Insurers are bracing themselves for claims in excess of $10 billion after floods in Thailand disabled major foreign-owned manufacturing operations there, adding to an already record-breaking natural catastrophe bill this year.
Analysts and industry executives say it is too soon to gauge the full impact of the floods, Thailand’s worst in 50 years, as the waters have only just started to recede more than three months after they first rose.
But Thailand’s Office of Insurance Commission, the industry regulator, has provisionally estimated an insured loss of about $6.5 billion, according to Standard & Poor’s, while insurers and brokers informally put the impact at closer to $10 billion.
“It sounds like it’s going to be that sort of magnitude, maybe even a little bit more,” said Execution Noble analyst Joy Ferneyhough. “It’s still ongoing, it’s still developing every day and I don’t think anyone can get there to assess what’s going on.”
Reinsurers such as Munich Re and Swiss Re are expected to pick up a proportion of the losses from Thai and Japanese primary insurers, heavily exposed because many of their domestic corporate customers have set up operations in Thailand to escape the strong yen.
Japanese insurers Mitsui and Tokio Marine on Friday said the floods could cost them 130 billion yen ($1.7 billion) and 100 billion yen [$1.3 billion] respectively.
Business interruption claims are likely to account for a big chunk of the costs to insurers, with companies worldwide hit by a shortage of components after the floods knocked out many foreign-owned makers of hi-tech gear.

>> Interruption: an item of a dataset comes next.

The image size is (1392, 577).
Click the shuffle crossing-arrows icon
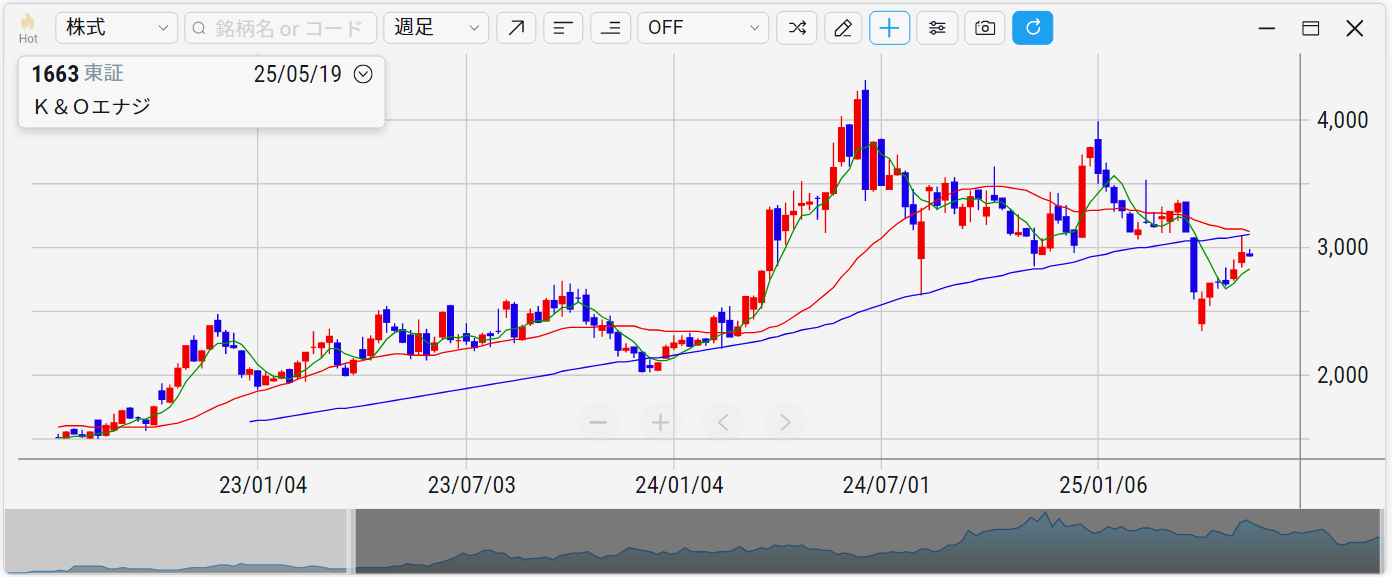point(797,28)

“Thailand is such a critical cog in the global supply chain for some of these industries,” said Gary Lynch, head of supply chain risk at Marsh Risk Consulting, part of insurance broker Marsh.
“The concentration of organizations and support organizations affected is probably greater than we’ve seen in any other event.”
British TV decoder maker Pace on Thursday issued a profit warning, blaming uncertainty over the cost of computer hard drives after the Thai operations of its main supplier, U.S. group Western Digital, succumbed to the floods in October.
Seven major Thai industrial estates have been affected, disrupting the operations of Japanese manufacturers including Nissan, Sony, Canon, Panasonic and Honda, while across the country, a total of 14,000 businesses have closed, according to reinsurance broker Guy Carpenter.
“Flood damage can be rather severe because Thailand is not really an emerging market when it comes to industrial facilities,” Ulrich Wallin, Chief Executive of reinsurer Hannover Re said last week, estimating the company’s own exposure at about €100 million ($135 million).
The Thai floods come on top of a spate of catastrophes, including the March 11 Japanese earthquake, which inflicted a record $70 billion in losses on the insurance industry in the first half of 2011 alone, according to Swiss Re.
The Lloyd’s of London insurance market has asked syndicates at its Singapore outpost to assess their exposure, a Lloyd’s spokeswoman said on Friday, adding that it was too early to provide a loss estimate for the market.
One consequence of the floods has been an unexpected increase in insurance claims related to the March earthquake from Japanese manufacturers who moved to Thailand to minimize disruption after the earth tremor, according to law firm Reynolds Porter Chamberlain (RPC).
“Moving production from Japan to Thailand was a ‘Plan B,'” said RPC Legal Director in Reinsurance Daniel Saville.
“The question now is whether those businesses have a ‘Plan C’.”